# Polyplastic Windows -- Cleaning



## 89051 (May 12, 2005)

Can anyone please tell me the correct method of cleaning Polyplastic Windows? I need to remove the residue of some non hardening sealant. I have been advised to use spirit wipe, but would like to have the views of other members.


----------



## geraldandannie (Jun 4, 2006)

Hi, jandemotor

Is it possible to peel the residue off with your fingernail?
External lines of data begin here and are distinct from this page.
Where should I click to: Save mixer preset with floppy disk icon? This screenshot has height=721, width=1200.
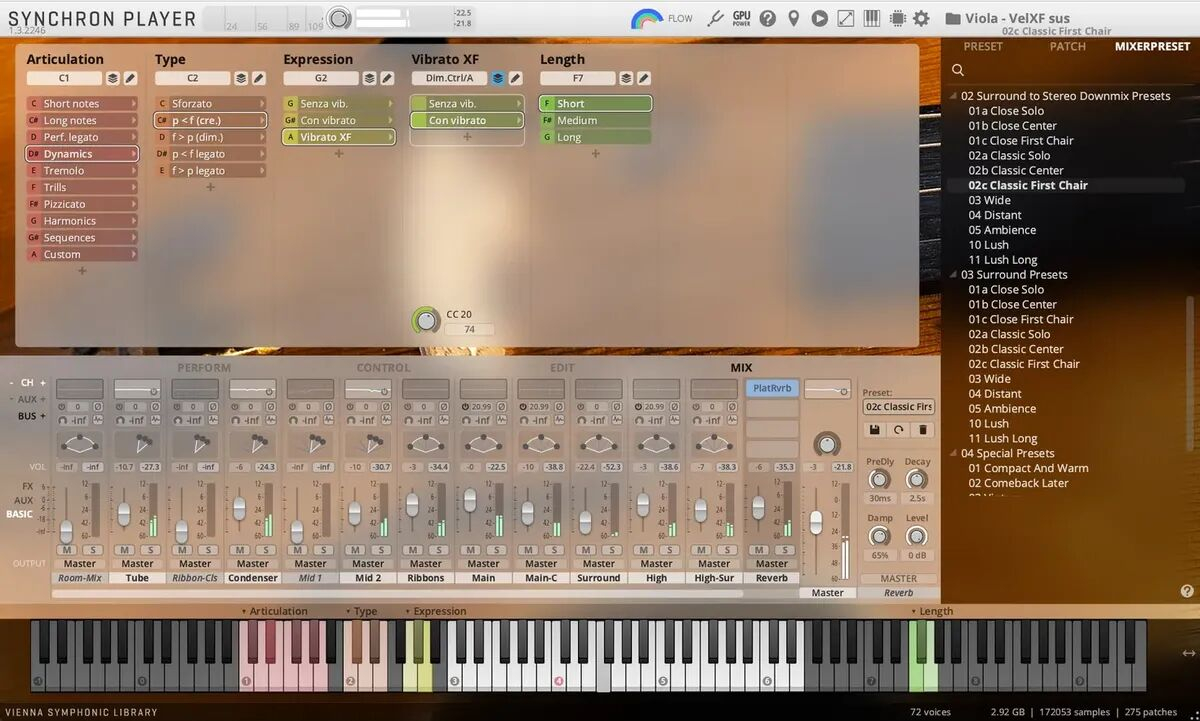(874, 430)
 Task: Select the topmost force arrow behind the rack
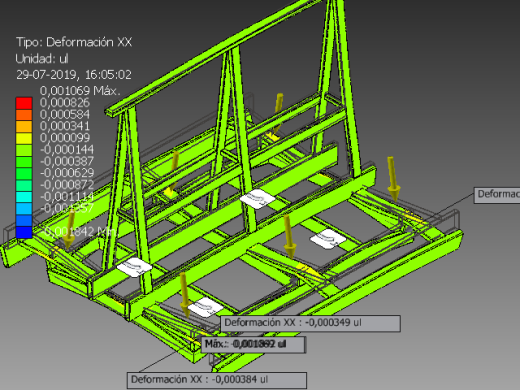277,115

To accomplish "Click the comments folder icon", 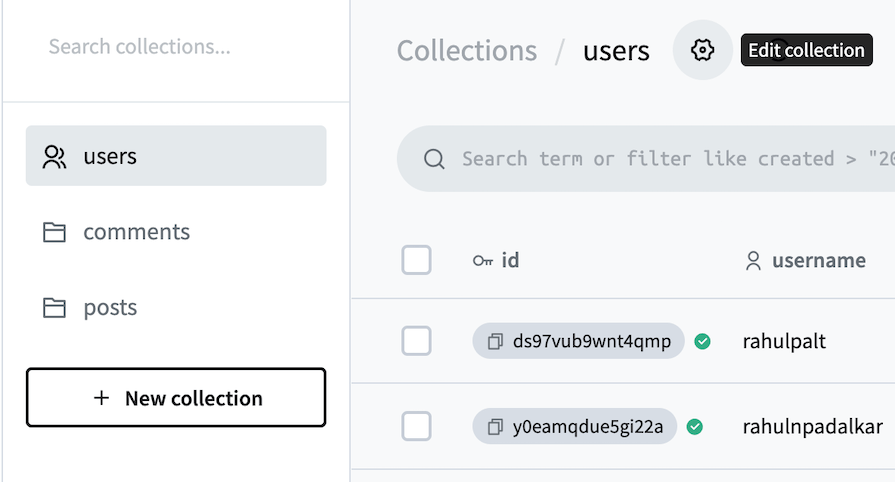I will [x=54, y=232].
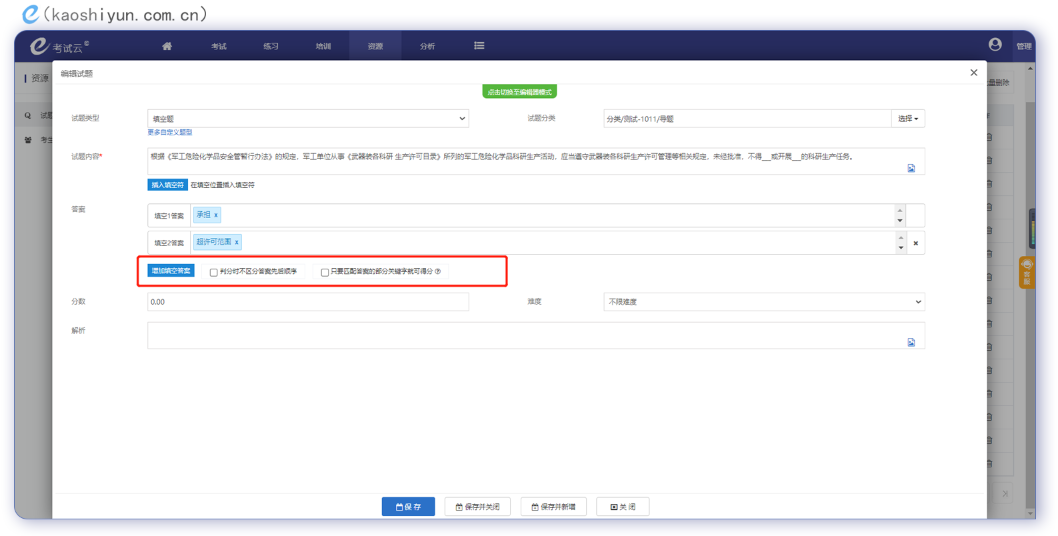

There are a couple of threads, more concerned with scratch removal, but still may be interesting .... ** here ** and ** here **

Gerald


----------



## rebbyvid (Apr 10, 2006)

Hi Jandemotor try this link http://www.dometic.com/templates/Product,674,1466.aspx think you'll find autoglym also does a cleaner
Rob


----------



## spykal (May 9, 2005)

Hi

Unfortunately AFAIK using any solvent on these windows is a NoNo... so what should you do? This is what I would try....As suggested remove as much as possible by scraping with something softer than the acrylic ... a finger nail or a bit of soft plastic... then follow this up by spraying some WD40 onto a cloth and rubbing the area , keep the cloth soaked in WD40... but only do a trial area first ...just in case.

WD40 has a solvent in it but it must be a mild one....I have used it sucessfully to remove unwanted stickers from plastic surfaces.... it works well on price tags too( soak in WD40 then peel off) . As I have never had cause to try it on a polyplastic window ...the trial is up to you. :roll:

If you have any marks left then I find Fenwicks Windowize works well as a scratch remover









Mike

Mike


----------



## Spacerunner (Mar 18, 2006)

I have found that to remove scratches etc. that T-cut scratch remover is better and cheaper than Fenwicks and other purpose made removers.


----------